**MATERIAL SUPPLIED:**
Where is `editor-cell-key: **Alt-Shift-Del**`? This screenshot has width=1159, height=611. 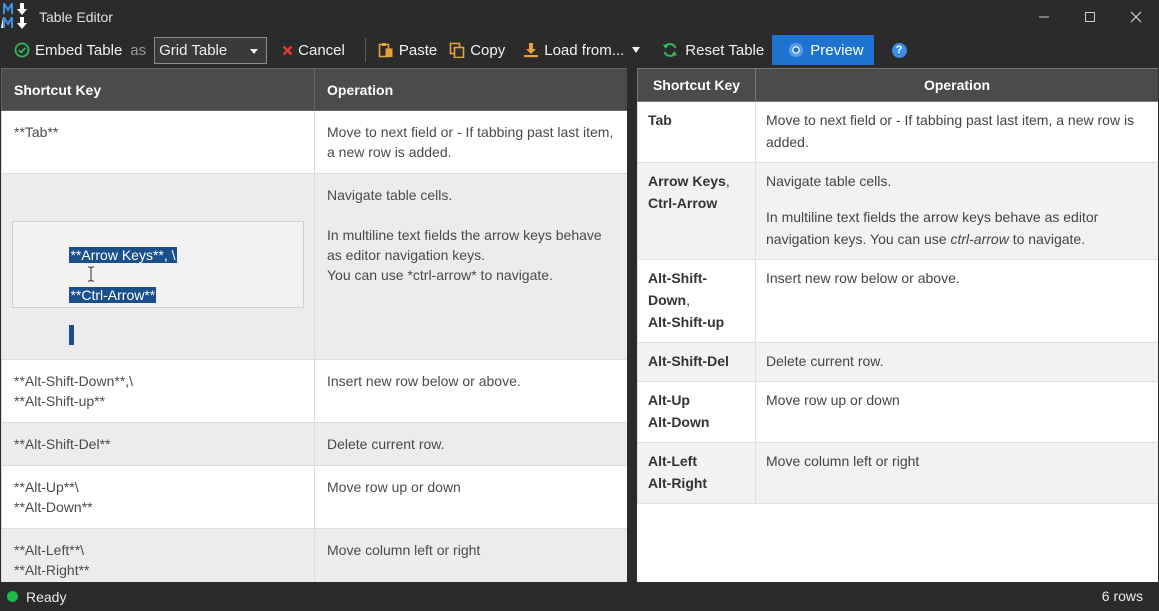
editor-cell-key: **Alt-Shift-Del** is located at coordinates (158, 444).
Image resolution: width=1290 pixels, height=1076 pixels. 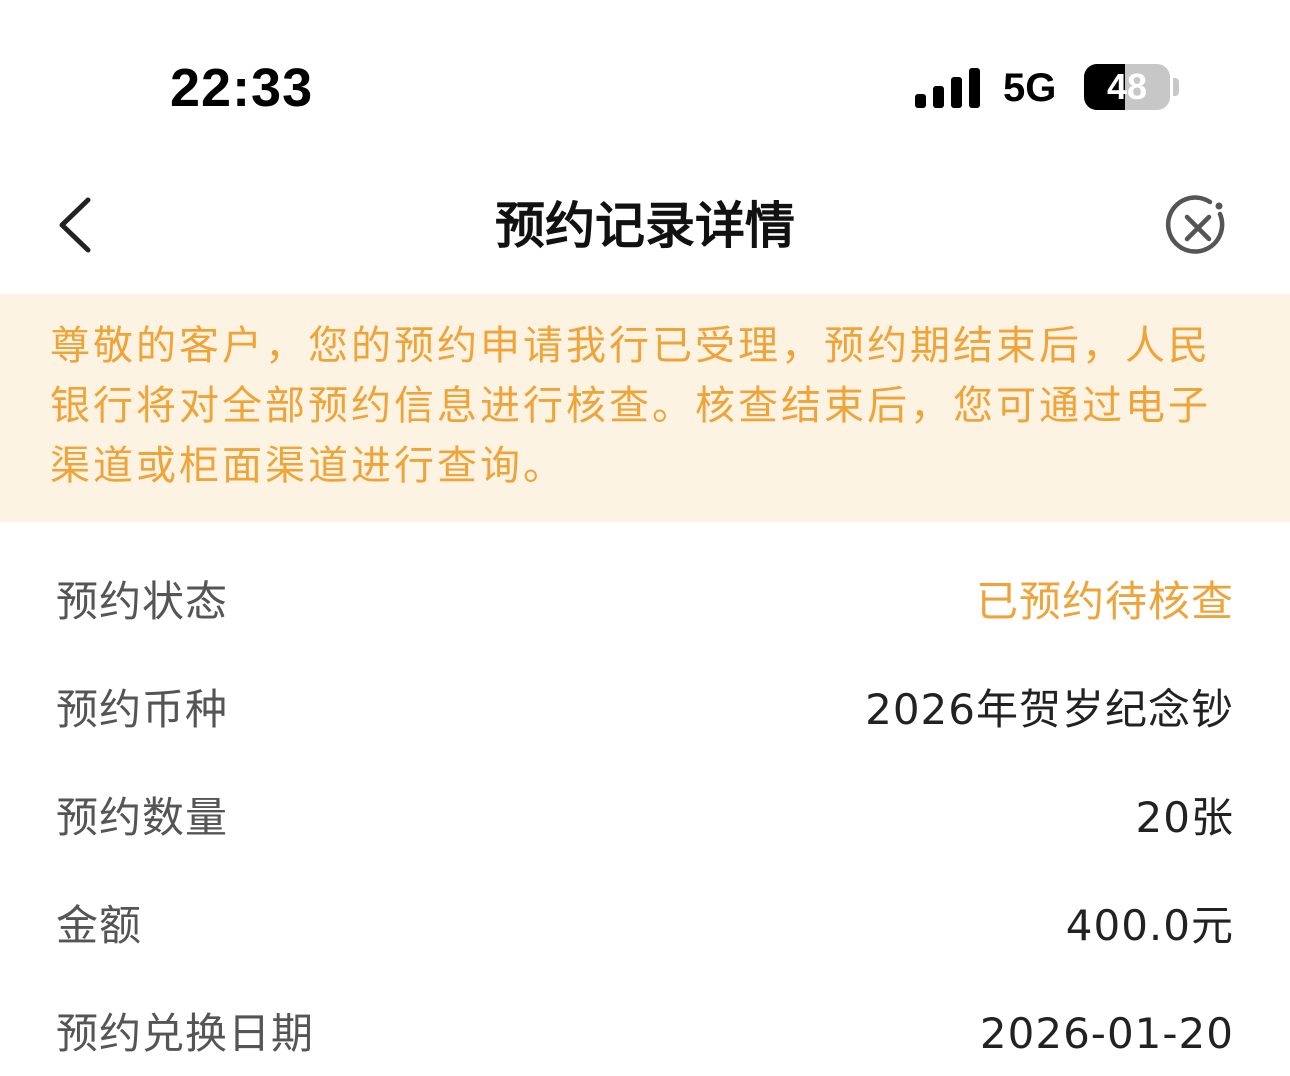 What do you see at coordinates (1176, 87) in the screenshot?
I see `battery-nub` at bounding box center [1176, 87].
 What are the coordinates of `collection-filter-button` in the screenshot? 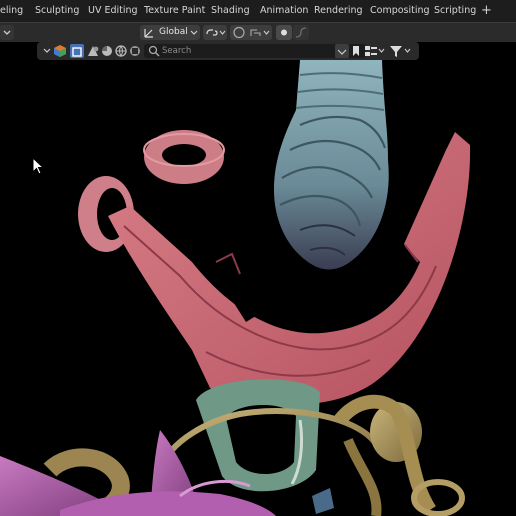 It's located at (77, 51).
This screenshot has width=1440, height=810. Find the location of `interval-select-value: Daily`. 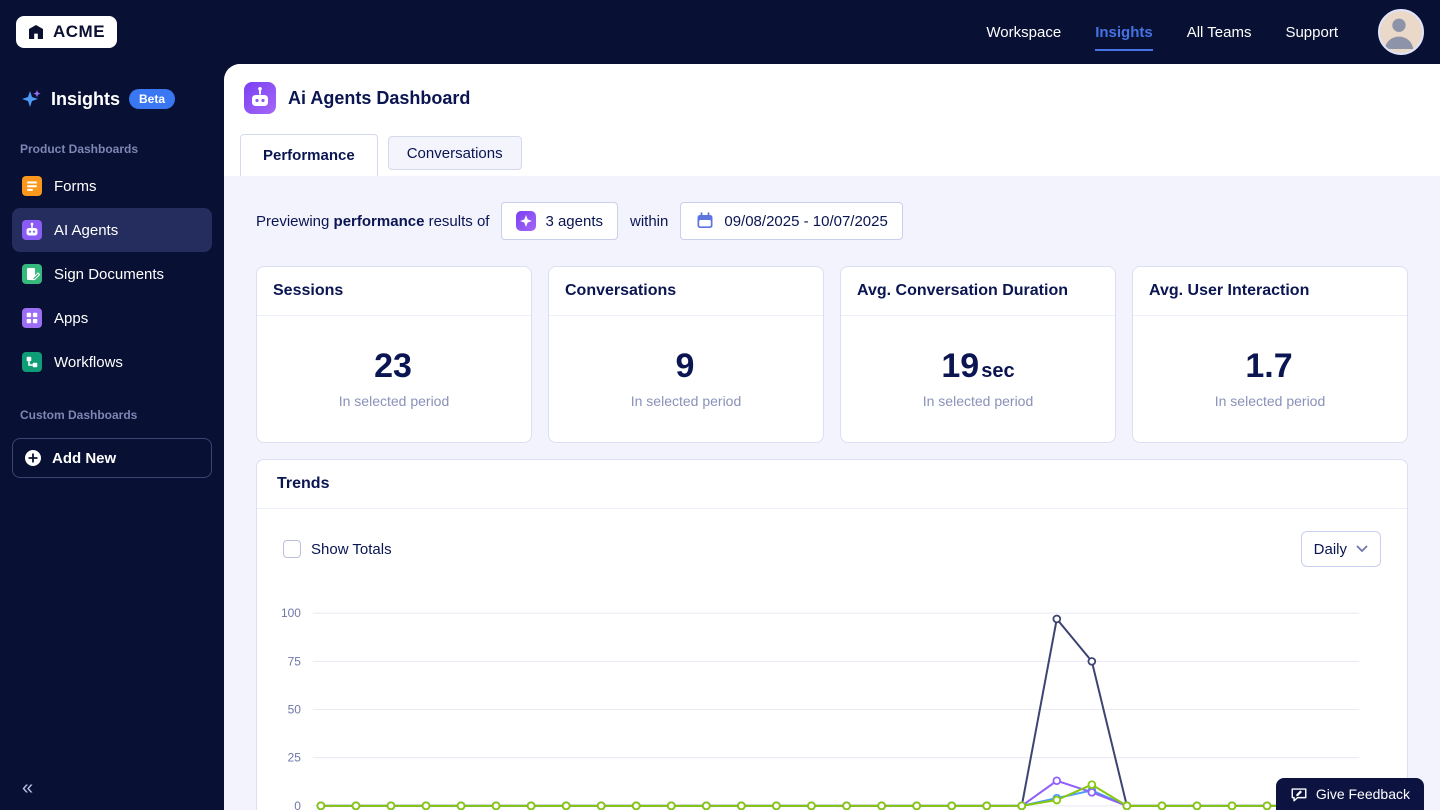

interval-select-value: Daily is located at coordinates (1330, 549).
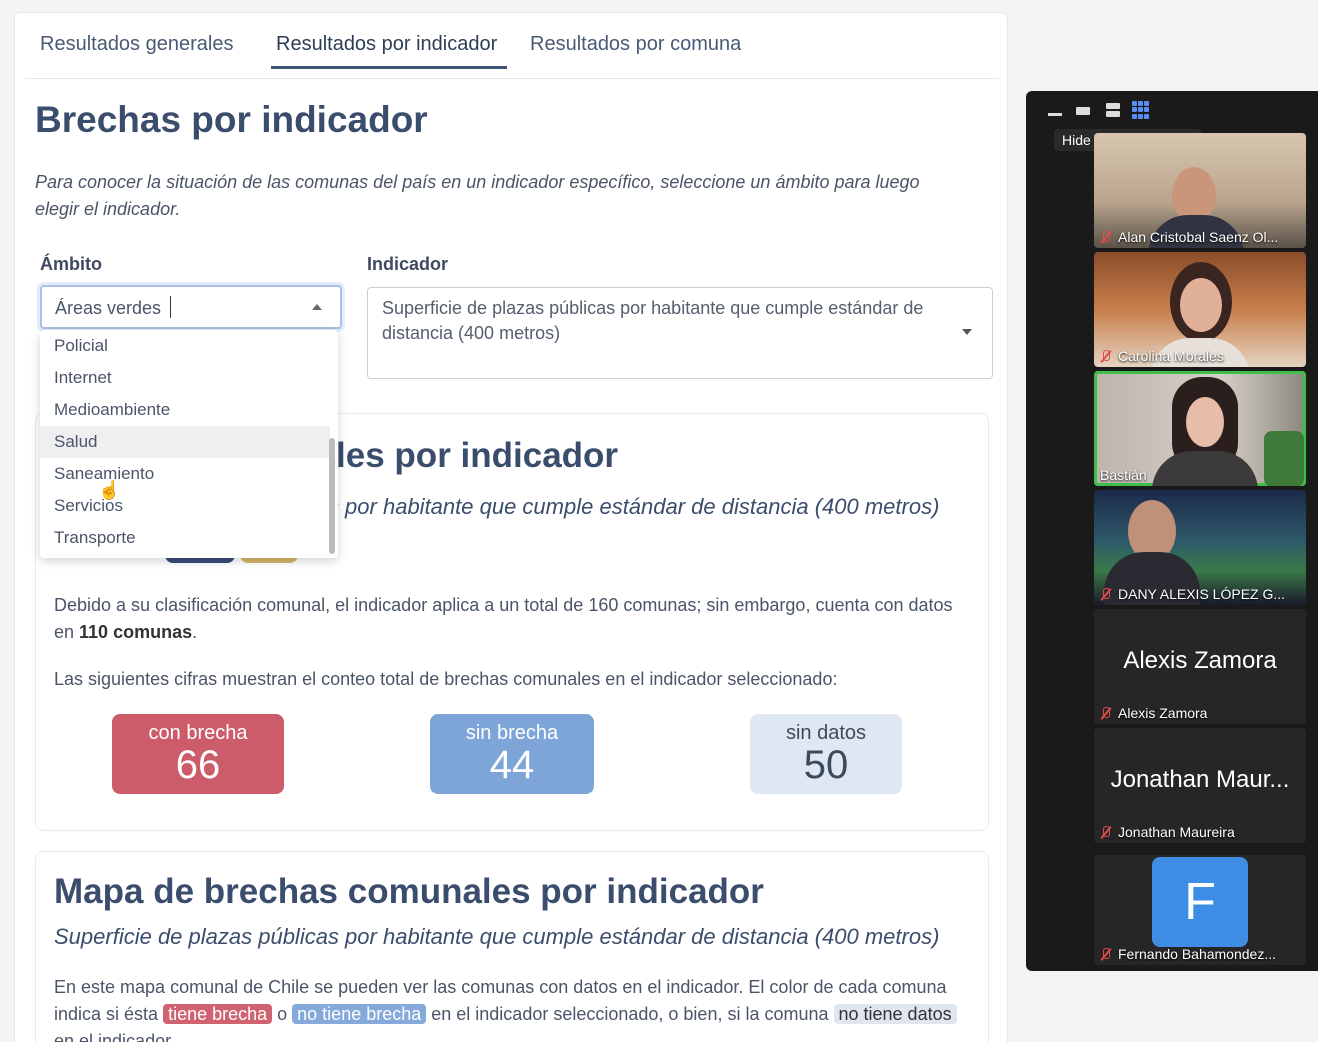 This screenshot has width=1318, height=1042. What do you see at coordinates (185, 346) in the screenshot?
I see `option-policial: Policial` at bounding box center [185, 346].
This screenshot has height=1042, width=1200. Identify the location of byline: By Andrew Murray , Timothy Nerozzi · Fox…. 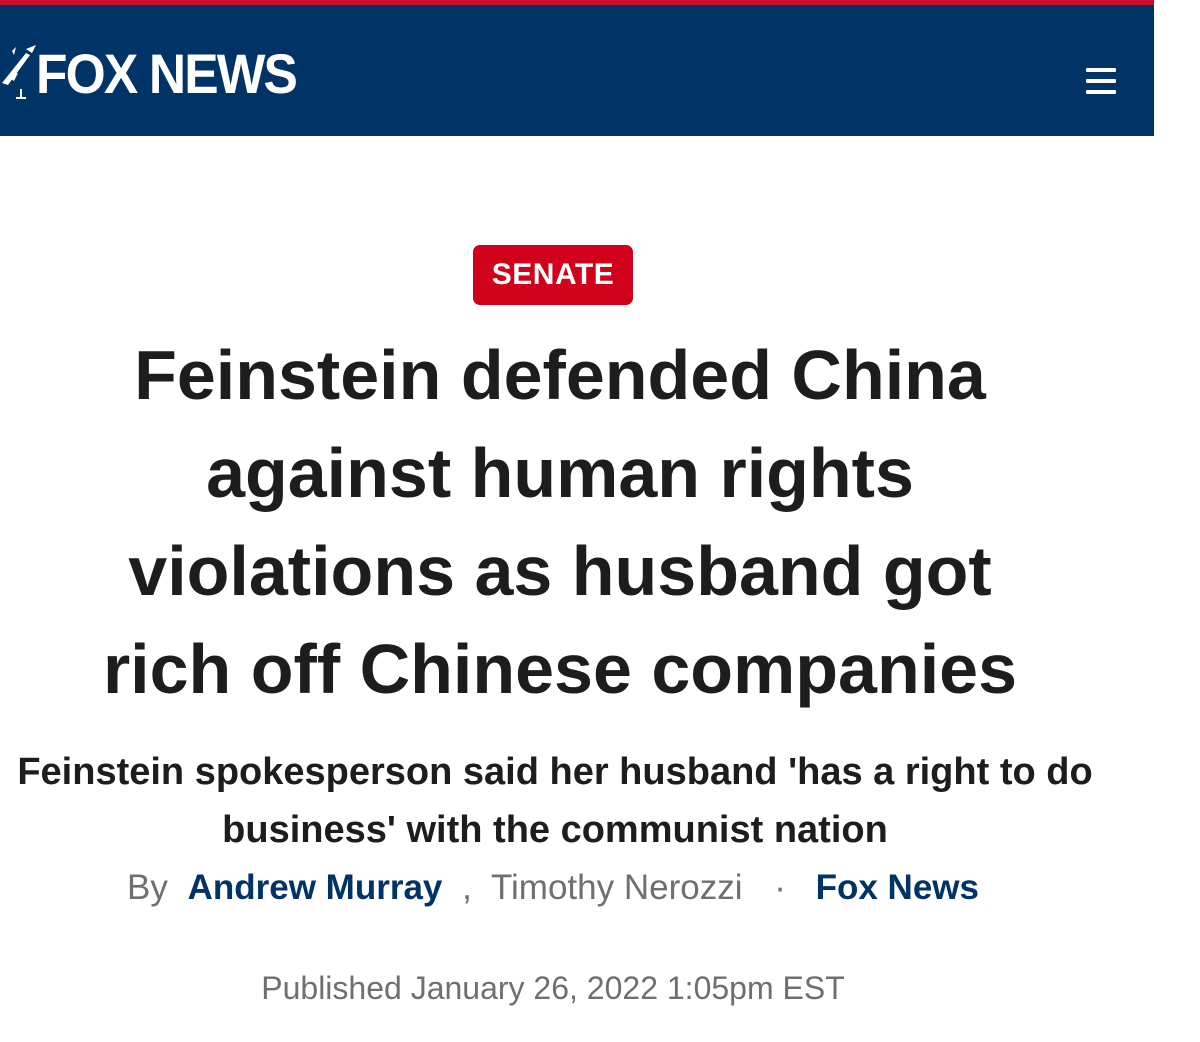
(553, 888).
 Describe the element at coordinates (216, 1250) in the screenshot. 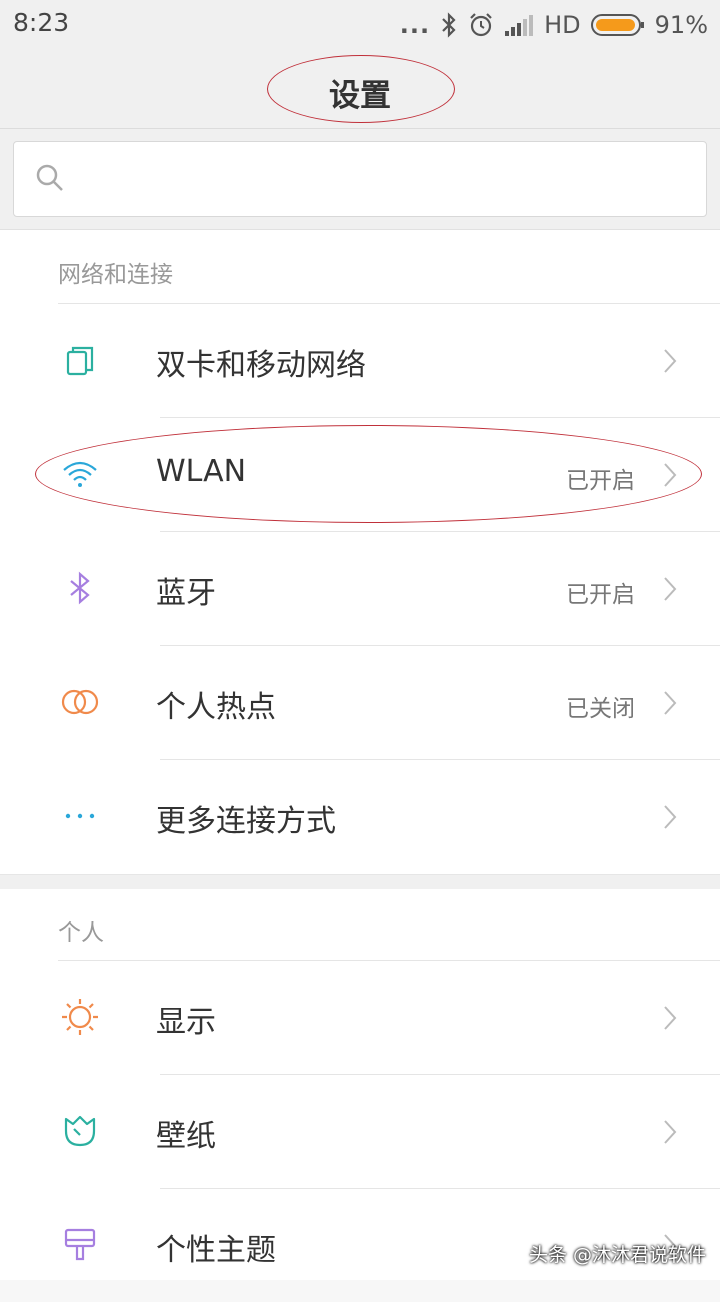

I see `row-label: 个性主题` at that location.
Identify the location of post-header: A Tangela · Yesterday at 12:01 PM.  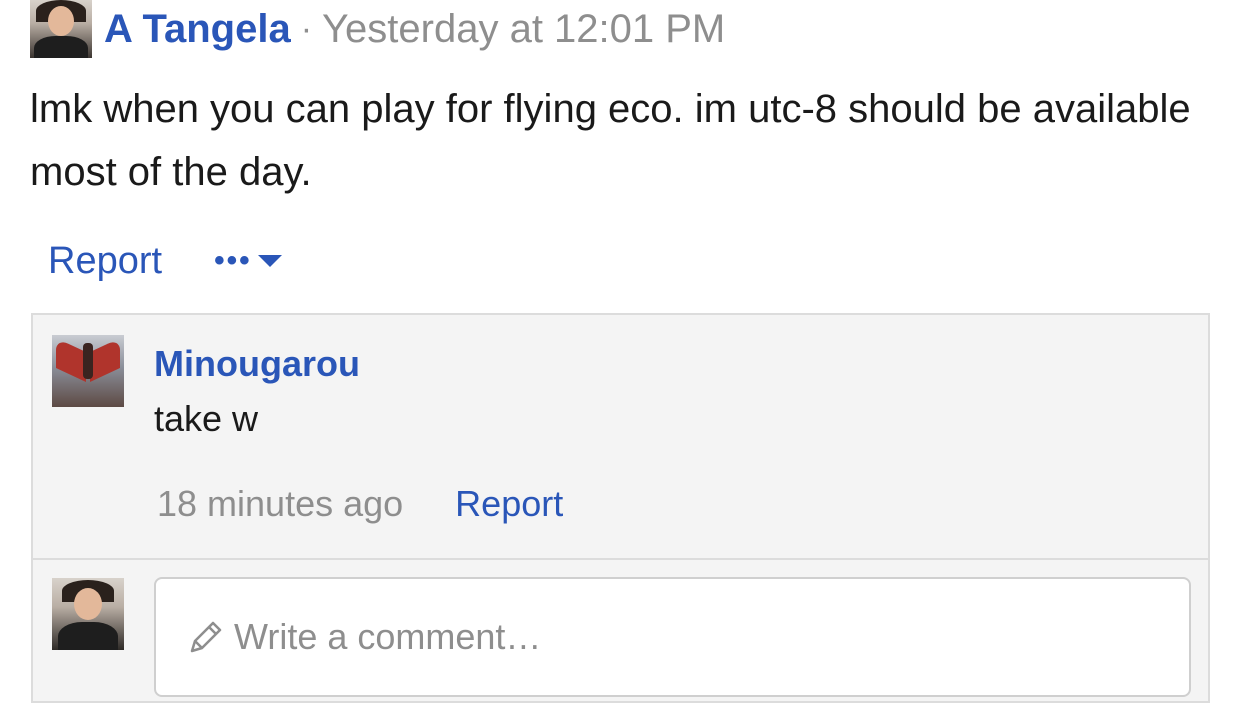
(378, 29).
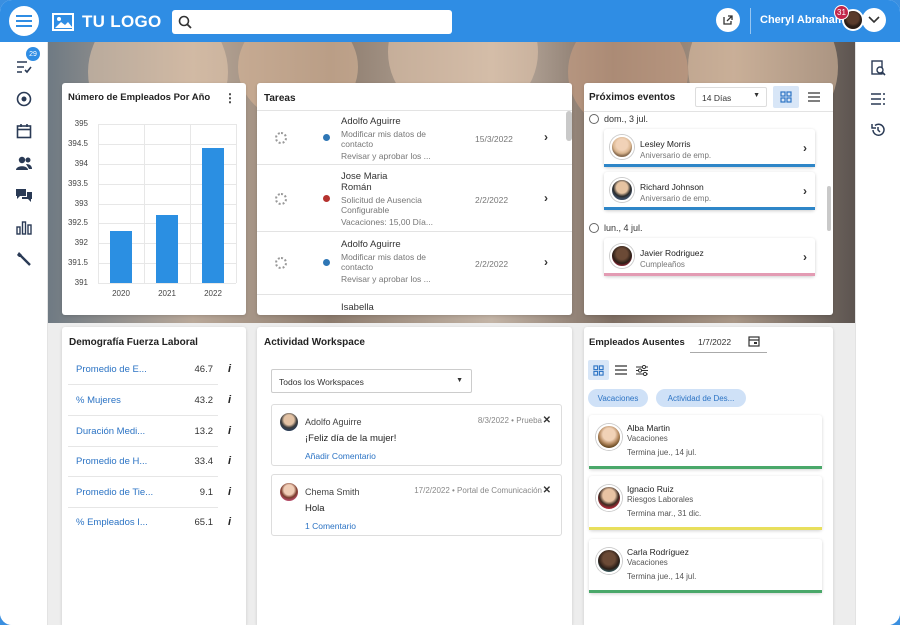 The width and height of the screenshot is (900, 625). I want to click on card-title: Número de Empleados Por Año, so click(140, 98).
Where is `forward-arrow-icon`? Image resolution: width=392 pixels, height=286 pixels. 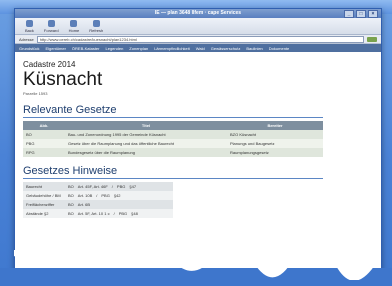
forward-arrow-icon is located at coordinates (51, 23).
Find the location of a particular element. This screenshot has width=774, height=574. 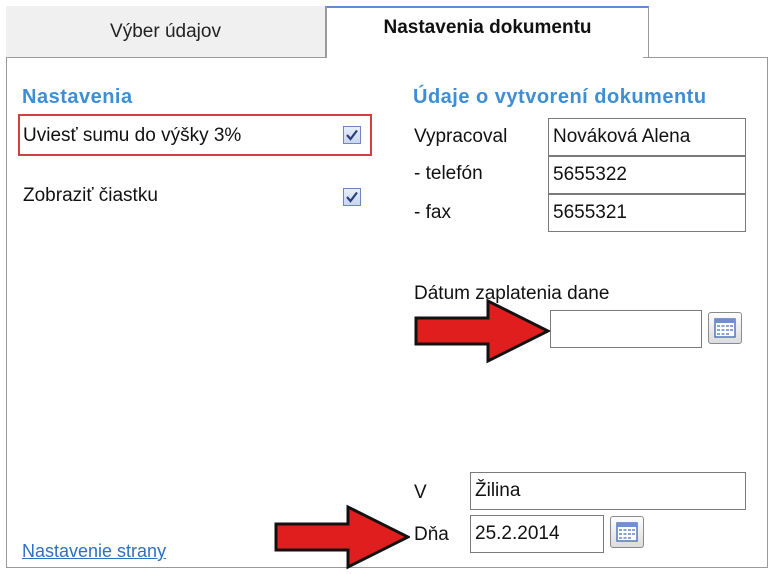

**WORK TO COMPLETE:** Copy the records above word for word, from the line containing "Identify the location of post-header: A" through the end of the records, leaving out the pictures.

**ANSWER TO THE EXERCISE:**
Identify the location of post-header: A Tangela · Yesterday at 12:01 PM.  
(378, 29).
 The width and height of the screenshot is (900, 625). I want to click on card-title: Número de Empleados Por Año, so click(140, 98).
Where is `forward-arrow-icon`? Image resolution: width=392 pixels, height=286 pixels. 
forward-arrow-icon is located at coordinates (51, 23).
Find the location of a particular element. This screenshot has width=774, height=574. 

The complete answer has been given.